After what Fargo had overheard Perkins and Slag saying, he intended to hang around longer than that. But he nodded and said, “I’d be obliged.”
The others weren’t happy about it. Rinson shot him a dark glance. Slag scowled. Perkins fingered the hilt of his knife.
“Come join us,” Victor Gore requested, and reined his dun toward the covered wagons.
Fargo gigged the Ovaro up next to the dun. “If you want, I’ll try to talk the farmers into going on to Oregon.”
“That would be wonderful. Lord knows, I’ve tried. But they’re determined to settle the Payette River Valley.” Gore shook his head. “People can be so stubborn.”
Rachel was in the back of the wagon, and she smiled as Fargo rode past. He touched his hat brim to her and she did what he expected: she blushed.
Lester Winston and most of the other farmers came to meet him. Fargo told them about the hunting party. He left out the part about being captured and bound, and the part about the mother bear.
“So you see?” Victor Gore said. “All is well. Now why don’t we get under way? We can cover a lot more ground before dark.”
Fargo made it a point to ride alongside the Winston wagon. “Is it true what Gore told me?” he asked Lester.
“About what?”
“That he tried to talk you out of going to the Payette River Valley?”
Lester’s eyebrows puckered. “You must not have heard right. Didn’t I tell you? Mr. Gore was the one who told us about the valley. It was his idea we go there. And I have to say, after hearing how fertile the soil is, and how much game is about, I agree with him.”
“I wanted to be sure,” Fargo said.
“Some of my people didn’t like the idea. They were all for going on to Oregon. But Mr. Gore persuaded them to change their minds.”
“A wonderful man,” Fargo said. And a marvelous liar.
“He’s got a silver tongue, that Mr. Gore,” Lester declared. “My wife swears he could talk a patent medicine man into buying his own tonic.”
Fargo agreed. It was the first thing that had struck him about Gore.
“I happen to like him,” Lester had gone on. “If this valley turns out to be everything he claimed, he’ll have saved us weeks of travel and I’ll be forever in his debt.”

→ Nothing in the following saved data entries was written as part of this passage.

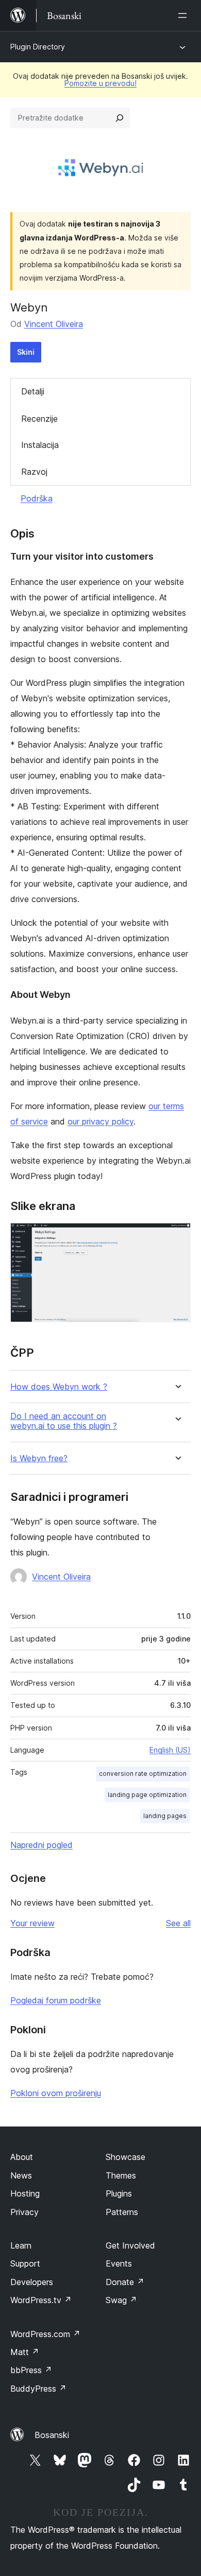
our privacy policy (100, 1121)
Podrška (37, 498)
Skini (26, 352)
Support (25, 2263)
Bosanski (52, 2435)
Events (119, 2263)
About (21, 2157)
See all (178, 1923)
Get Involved (130, 2245)
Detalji (32, 391)
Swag (121, 2300)
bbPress (31, 2370)
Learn (20, 2245)
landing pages (165, 1816)
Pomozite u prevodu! (100, 83)
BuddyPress (38, 2388)
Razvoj (34, 471)
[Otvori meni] (184, 15)
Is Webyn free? (39, 1458)
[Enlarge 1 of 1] (177, 1237)
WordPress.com (45, 2334)
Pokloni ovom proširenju (55, 2093)
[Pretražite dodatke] (119, 118)
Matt (24, 2352)
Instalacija (40, 445)
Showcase (125, 2157)
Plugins (119, 2193)
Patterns (122, 2212)
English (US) (170, 1749)
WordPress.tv (41, 2300)
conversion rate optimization (143, 1773)
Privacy (24, 2212)
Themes (121, 2175)
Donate (125, 2282)
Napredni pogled (41, 1845)
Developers (31, 2282)
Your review (32, 1923)
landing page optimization (147, 1795)
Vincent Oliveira (53, 324)
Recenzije (39, 418)
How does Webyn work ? (58, 1387)
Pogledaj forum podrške (55, 2000)
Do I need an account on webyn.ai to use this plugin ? (63, 1421)
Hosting (25, 2193)
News (21, 2175)
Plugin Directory (37, 46)
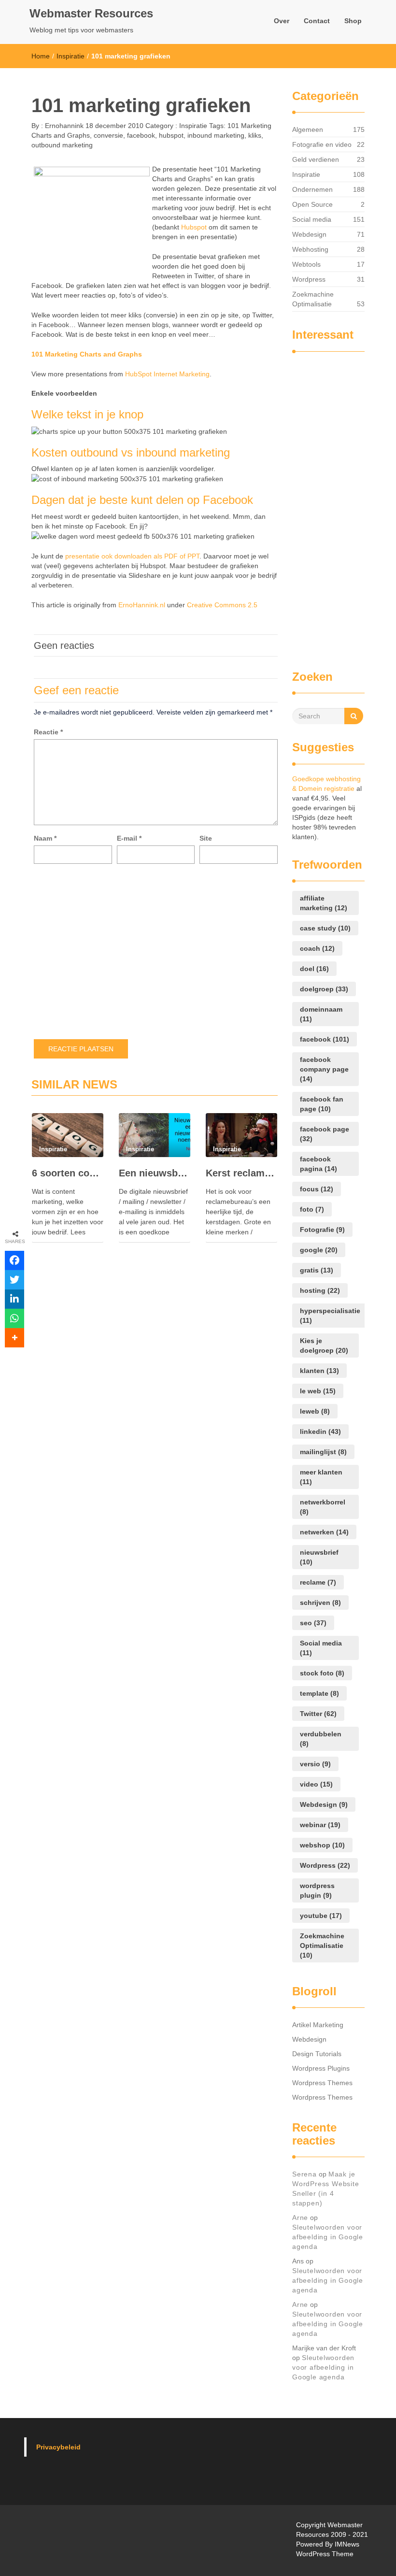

“You don’t think he could be lying?”
“To what end?” the big farmer demanded. “What purpose would it serve, him luring us off to the middle of nowhere? We hardly have any money and little else of value save our possessions and our wagons. I can’t see anyone doing us harm over that. It’s not worth the bother.”
Lester had a point, Fargo reflected. But if Gore wasn’t out to rob them, what was he up to?
Toward sunset another halt was called, and Fargo had to hand it to Gore’s men. They knew their business. They formed the wagons into a circle, gathered the horses and the teams and placed them under guard, and sent two men into the woods after firewood and two more out after something for supper. The farmers gathered in the circle while their womenfolk broke out pots and pans and whatnot.